Empirical Study of Symmetrical Reasoning in Conversational Chatbots
Abstract. This work explores the capability of conversational chatbots powered by large language models (LLMs), to understand and characterize predicate symmetry, a cognitive linguistic function traditionally believed to be an inherent human trait. Leveraging in-context learning (ICL), a paradigm shift enabling chatbots to learn new tasks from prompts without re-training, we assess the symmetrical reasoning of five chatbots: ChatGPT 4, Huggingface chat AI, Microsoft’s Copilot AI, LLaMA through Perplexity, and Gemini Advanced. Using the Symmetry Inference Sentence (SIS) dataset by Tanchip et al. (2020), we compare chatbot responses against human evaluations to gauge their understanding of predicate symmetry. Experiment results reveal varied performance among chatbots, with some approaching human-like reasoning capabilities. Gemini, for example, reaches a correlation of 0.85 with human scores, while providing a sounding justification for each symmetry evaluation. This study underscores the potential and limitations of LLMs in mirroring complex cognitive processes as symmetrical reasoning.

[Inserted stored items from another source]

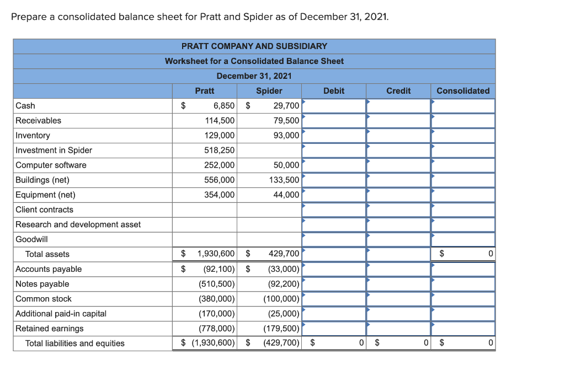565x392 pixels.
Task: Click the Consolidated cell for Computer software
Action: pyautogui.click(x=462, y=165)
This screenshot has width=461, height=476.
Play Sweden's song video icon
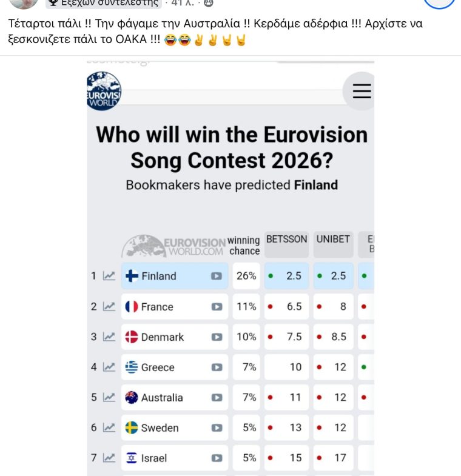pos(217,428)
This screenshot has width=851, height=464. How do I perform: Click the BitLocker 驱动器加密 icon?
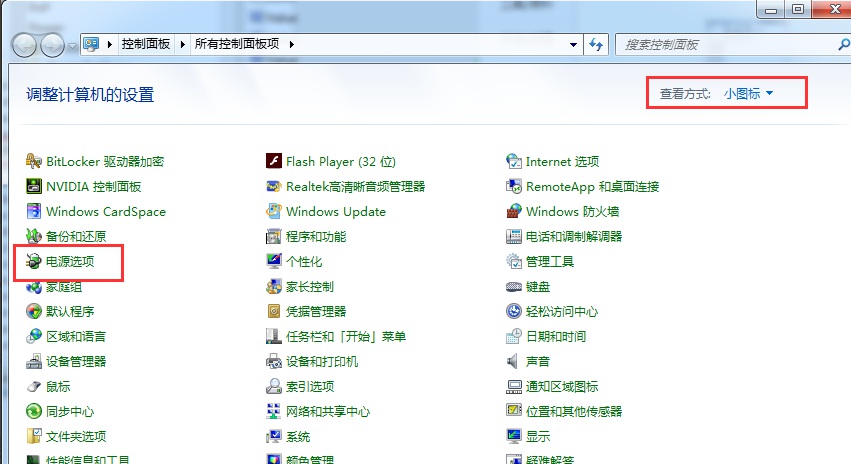tap(35, 161)
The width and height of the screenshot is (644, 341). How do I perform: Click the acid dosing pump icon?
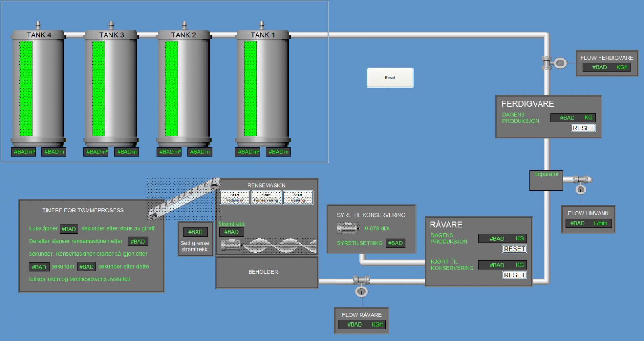348,229
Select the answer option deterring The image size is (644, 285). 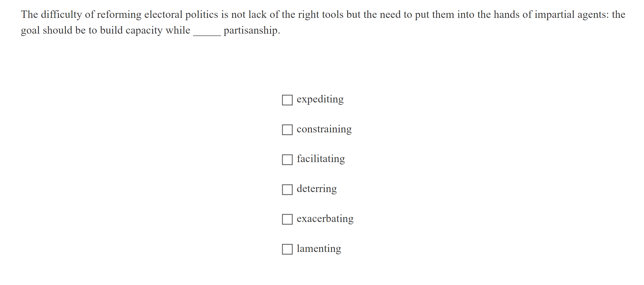[287, 189]
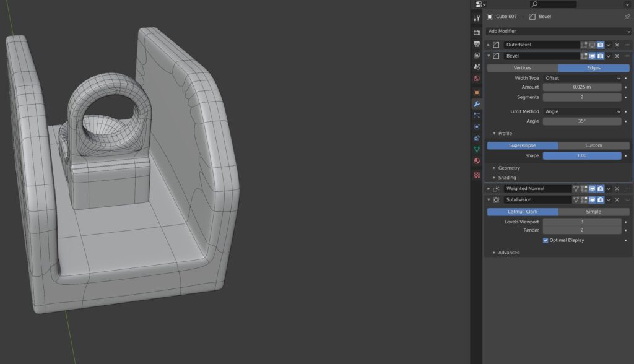Expand the Geometry section of the Bevel modifier
Image resolution: width=634 pixels, height=364 pixels.
point(508,167)
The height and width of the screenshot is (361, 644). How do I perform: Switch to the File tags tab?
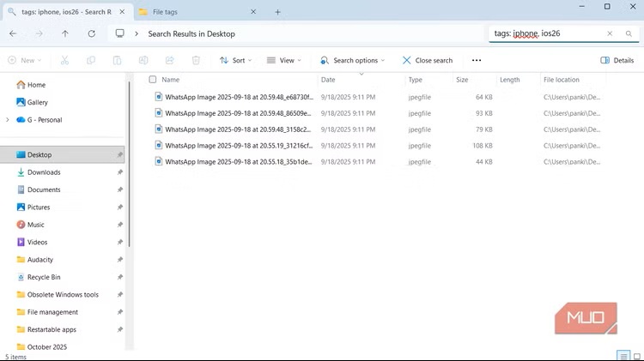point(196,12)
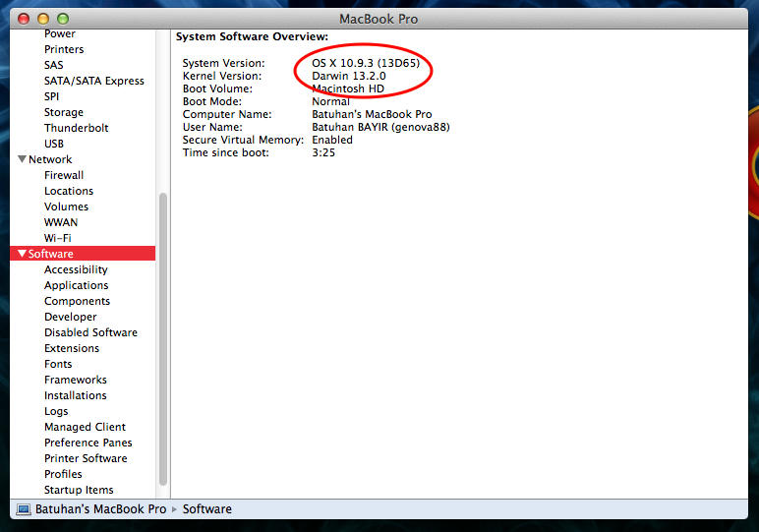This screenshot has height=532, width=759.
Task: Collapse the Network section triangle
Action: pyautogui.click(x=22, y=159)
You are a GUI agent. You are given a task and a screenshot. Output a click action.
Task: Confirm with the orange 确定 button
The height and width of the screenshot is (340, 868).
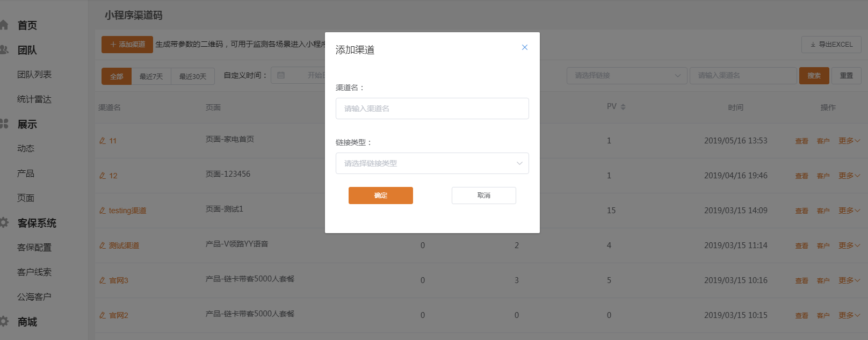(x=380, y=196)
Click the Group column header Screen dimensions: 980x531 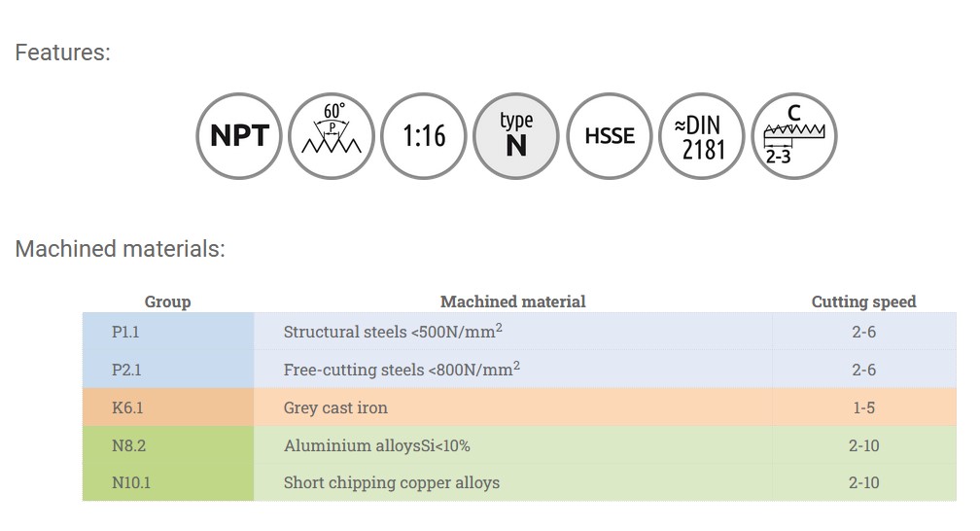click(167, 301)
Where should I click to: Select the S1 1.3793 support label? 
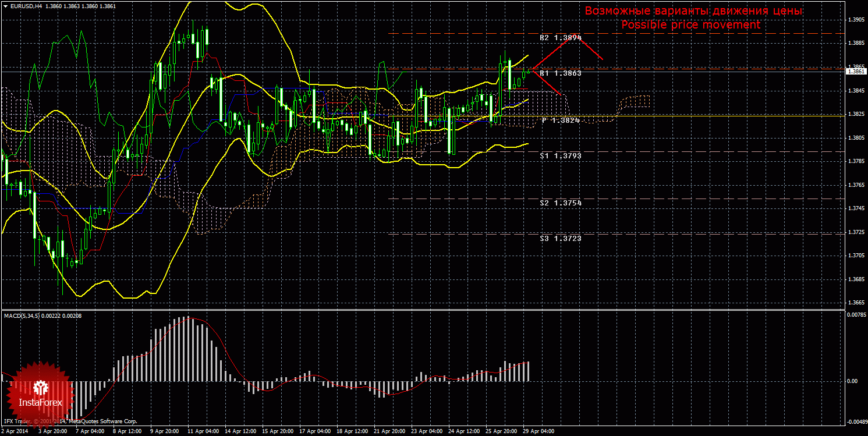click(x=560, y=156)
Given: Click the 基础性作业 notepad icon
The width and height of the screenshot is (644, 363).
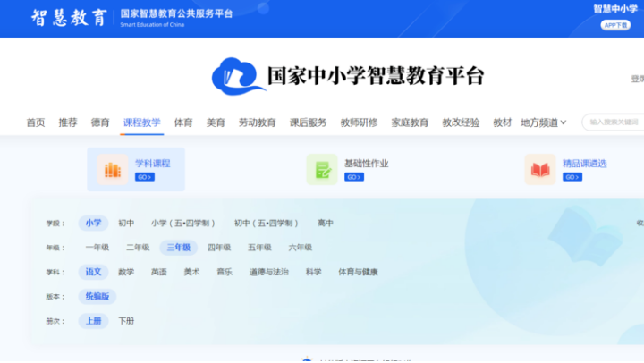Looking at the screenshot, I should click(x=322, y=170).
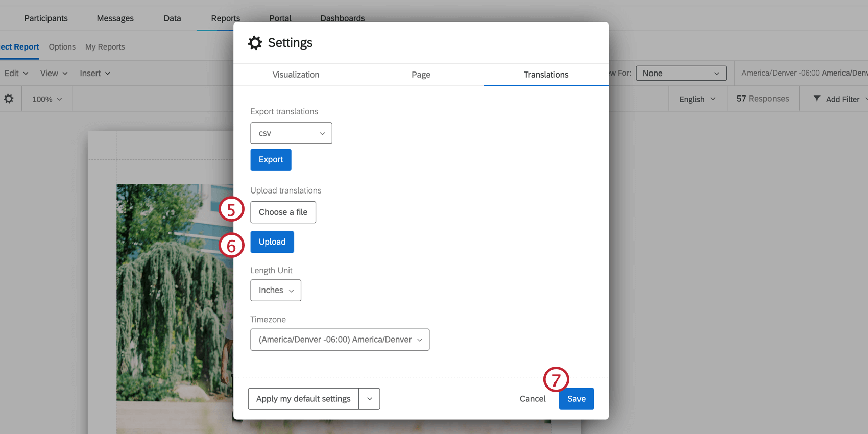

Introduction. Since 2022, the release of AI conversational chatbots (also known as intelligent virtual assistants) has marked a pivotal moment in human-computer interactions, suggesting a potential paradigm shift in how humans engage with computational systems [1, 2, 3]. These tools often perform comparably to or exceed human performance in several language understanding tasks [4]. The success of the pre-trained large language models (LLMs) that power the chatbots is based on a combination of training data quality, carefully tuned and crafted architectures, optimization techniques, and available computational resources [5, 6]. In particular, the combination of better architectures, optimization, and computational resources allowed these models to increase their capacity in the order of a billion to trillion trainable parameters. This allowed LLMs to train in diverse natural language tasks such as text generation, language translation, diverse text classification, dialogue systems and chatbots, natural language inference (NLI), and several others.
Discussion / Conclusion. This study highlights symmetry as one essential feature in human language cognition and its potential presence in advanced conversational chatbots. Our empirical investigation using ICL on the SIS dataset revealed that specific chatbots demonstrate an aptitude for symmetrical reasoning. This finding underscores the increasing sophistication of large language models (LLMs) and their ability to mirror aspects of human cognition. The tested conversational chatbots varied in performance and understanding of symmetry. This suggests that while LLMs show promise, their grasp of linguistic nuances may still be uneven. Notably, Gemini and HuggingChat exhibited ICL capabilities comparable to fine-tuned language models like BERT, even without explicit training on symmetry features. Gemini, in particular, displayed a strong correlation with human evaluators, demonstrating its aptitude for symmetrical reasoning and judgment. This finding calls for further study on the mechanisms by which LLMs may implicitly acquire and process complex linguistic patterns.